═════ Information provided

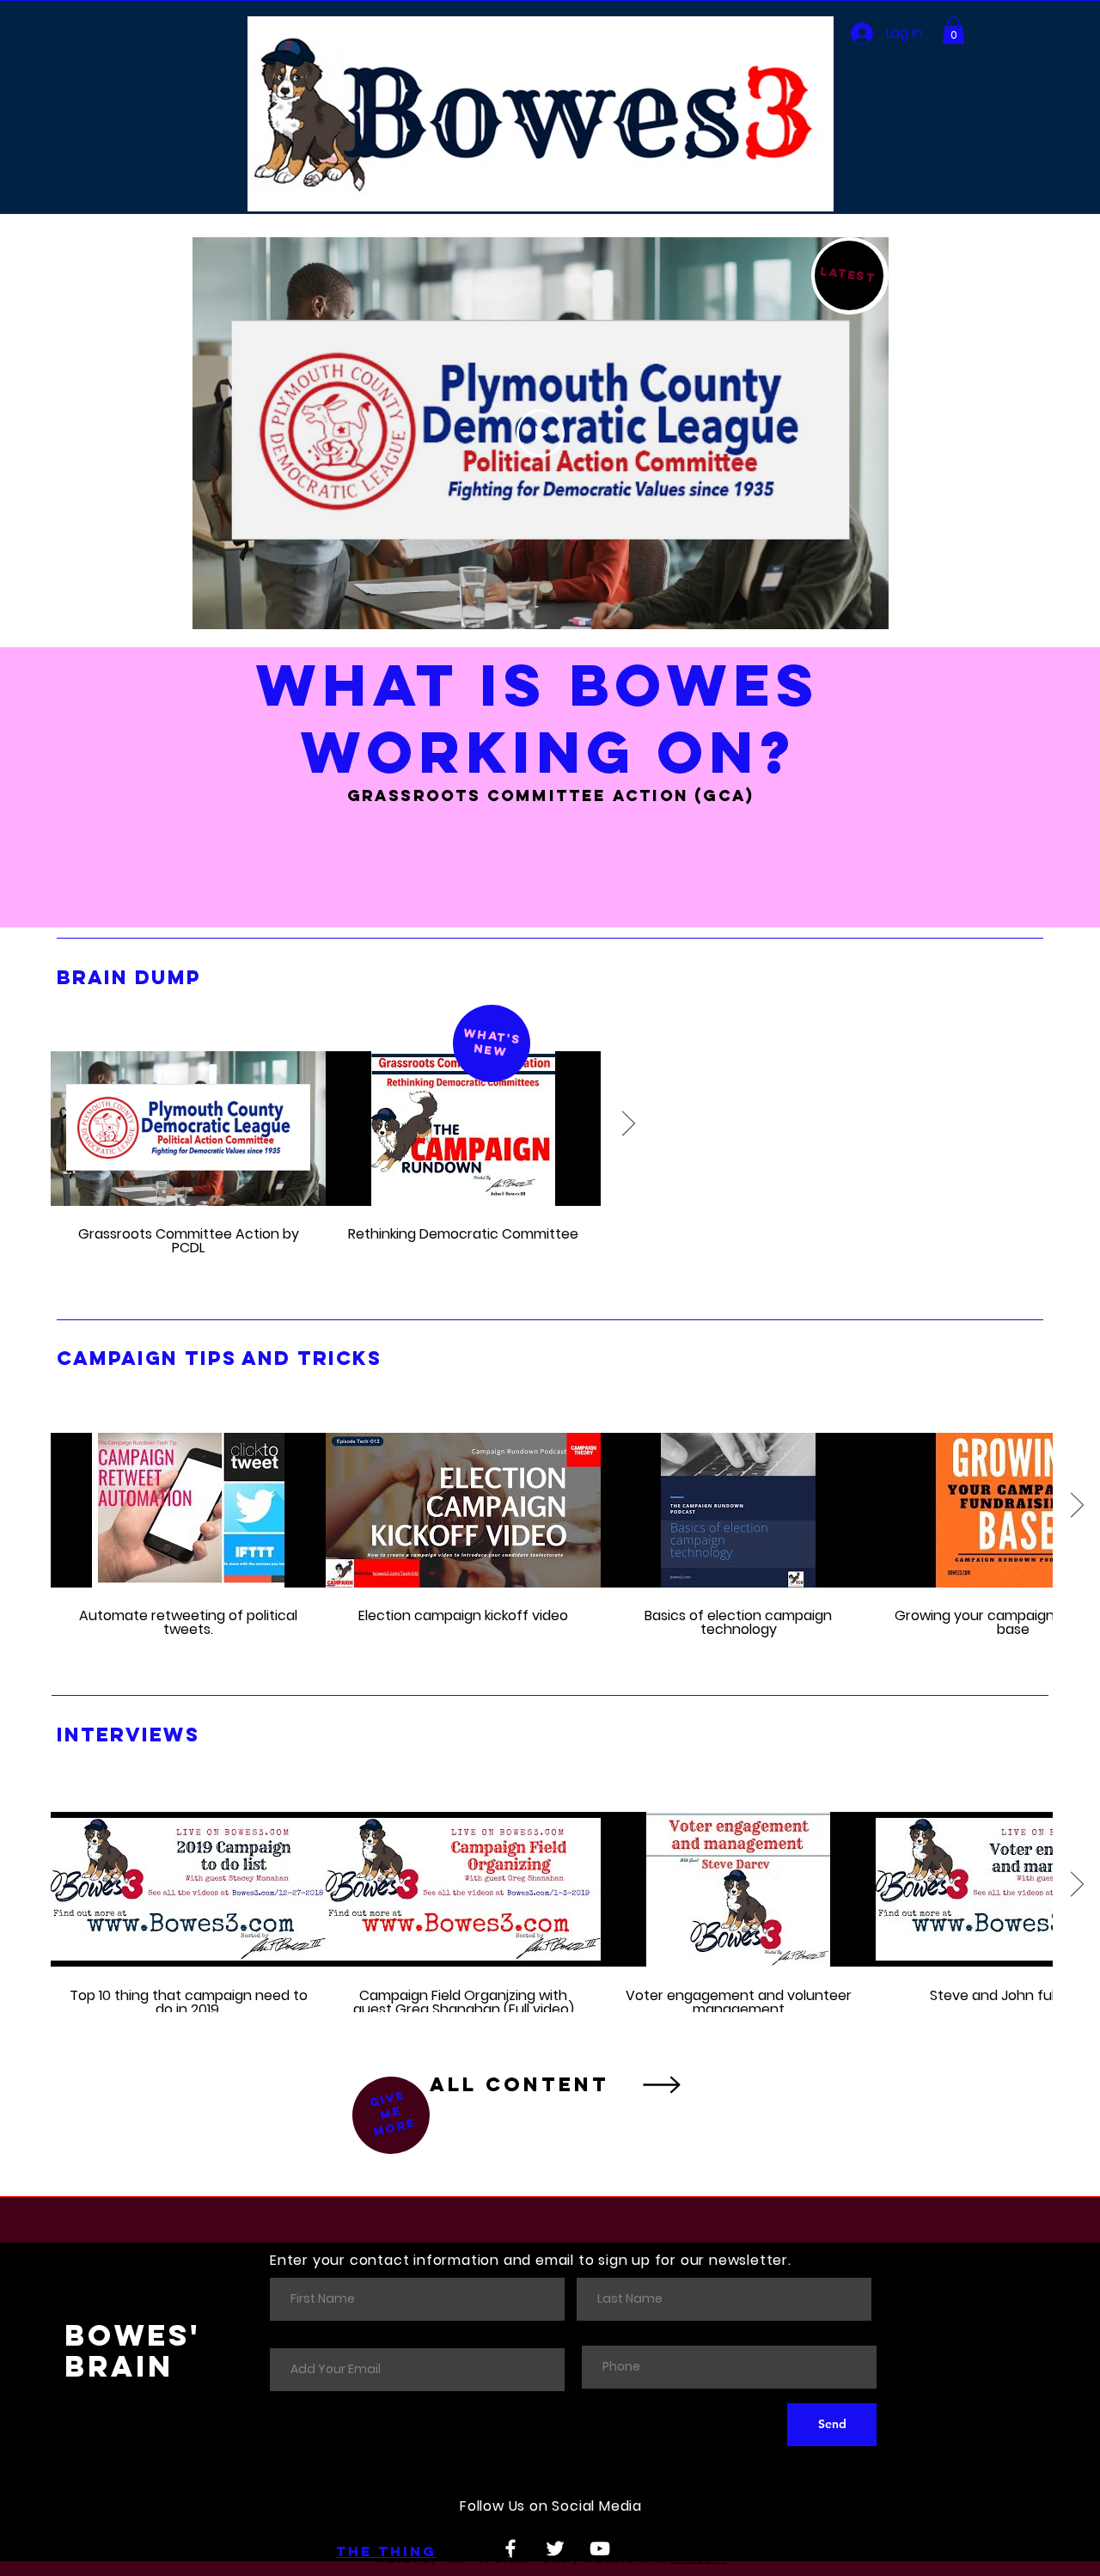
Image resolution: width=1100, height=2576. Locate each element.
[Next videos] (627, 1125)
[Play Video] (540, 433)
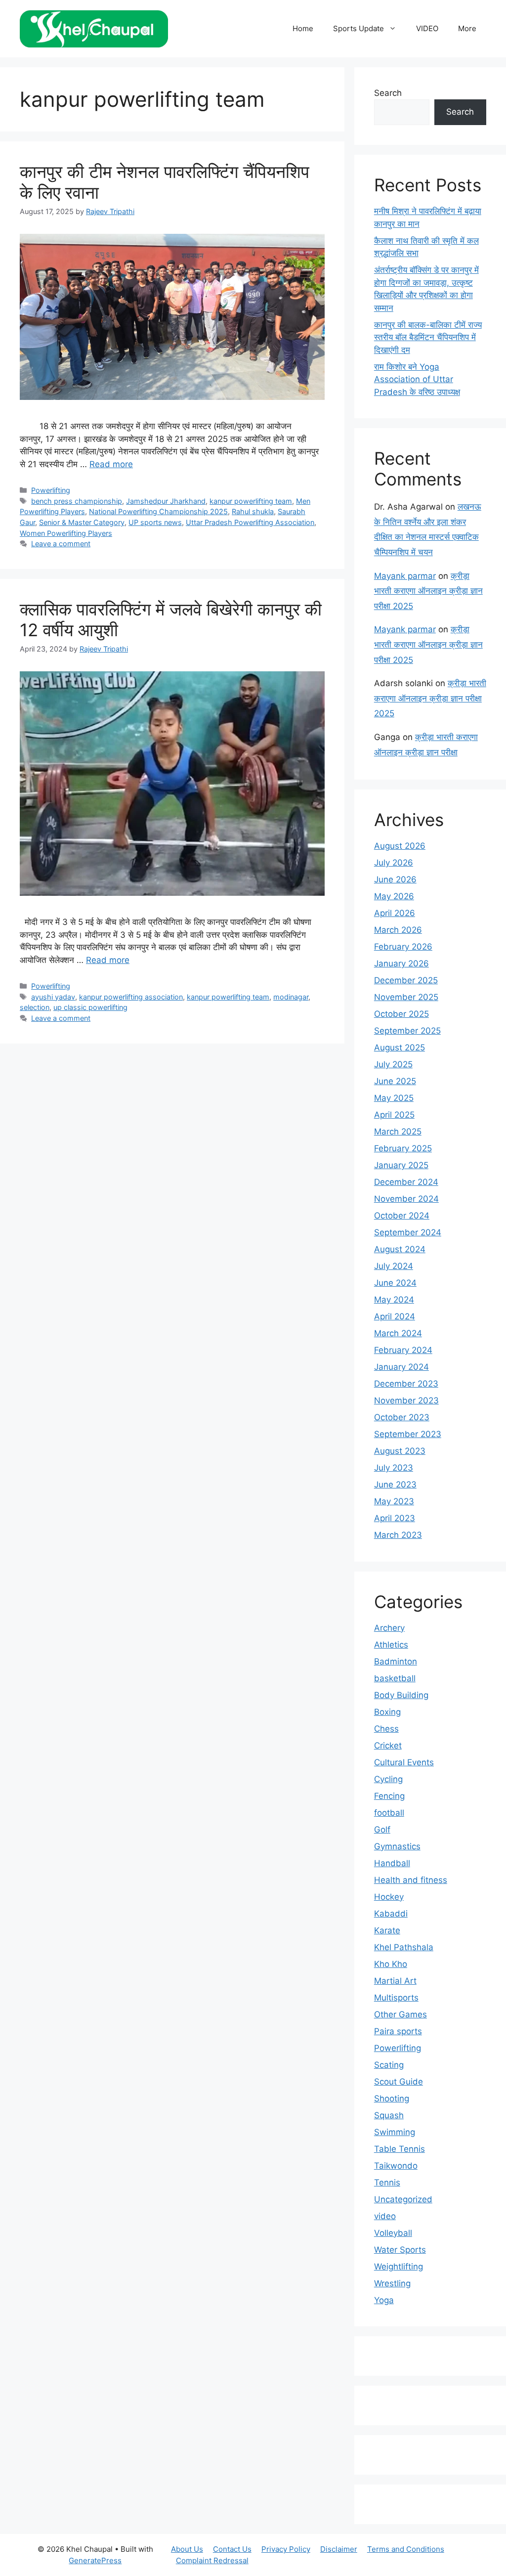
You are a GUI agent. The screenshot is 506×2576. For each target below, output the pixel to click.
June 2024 (395, 1283)
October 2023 (401, 1417)
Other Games (400, 2014)
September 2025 (407, 1031)
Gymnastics (397, 1846)
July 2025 (393, 1064)
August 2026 (399, 846)
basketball (395, 1678)
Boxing (387, 1712)
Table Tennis (399, 2149)
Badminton (395, 1661)
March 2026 (398, 930)
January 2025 (401, 1165)
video (385, 2216)
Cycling (388, 1779)
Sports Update (358, 28)
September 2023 (407, 1434)
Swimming (394, 2132)
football (389, 1813)
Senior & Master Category (82, 522)
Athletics (391, 1645)
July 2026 (393, 863)
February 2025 (403, 1148)
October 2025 (401, 1014)
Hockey (389, 1897)
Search (388, 93)
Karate (387, 1930)
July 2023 (393, 1468)
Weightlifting (398, 2266)
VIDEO (427, 28)
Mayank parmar (405, 576)
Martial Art (395, 1981)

══════════

- _Work instructions_
Find the line that contains "Table Tennis (399, 2149)". Copy it and every line after it to the end of the records, exactly, and nothing more.

- _Response to this exercise_
Table Tennis (399, 2149)
Badminton (395, 1661)
March 2026 (398, 930)
January 2025 (401, 1165)
video (385, 2216)
Cycling (388, 1779)
Sports Update (358, 28)
September 2023 (407, 1434)
Swimming (394, 2132)
football (389, 1813)
Senior & Master Category (82, 522)
Athletics (391, 1645)
July 2026 (393, 863)
February 2025 (403, 1148)
October 2025 (401, 1014)
Hockey (389, 1897)
Search (388, 93)
Karate (387, 1930)
July 2023 (393, 1468)
Weightlifting (398, 2266)
VIDEO (427, 28)
Mayank parmar (405, 576)
Martial Art (395, 1981)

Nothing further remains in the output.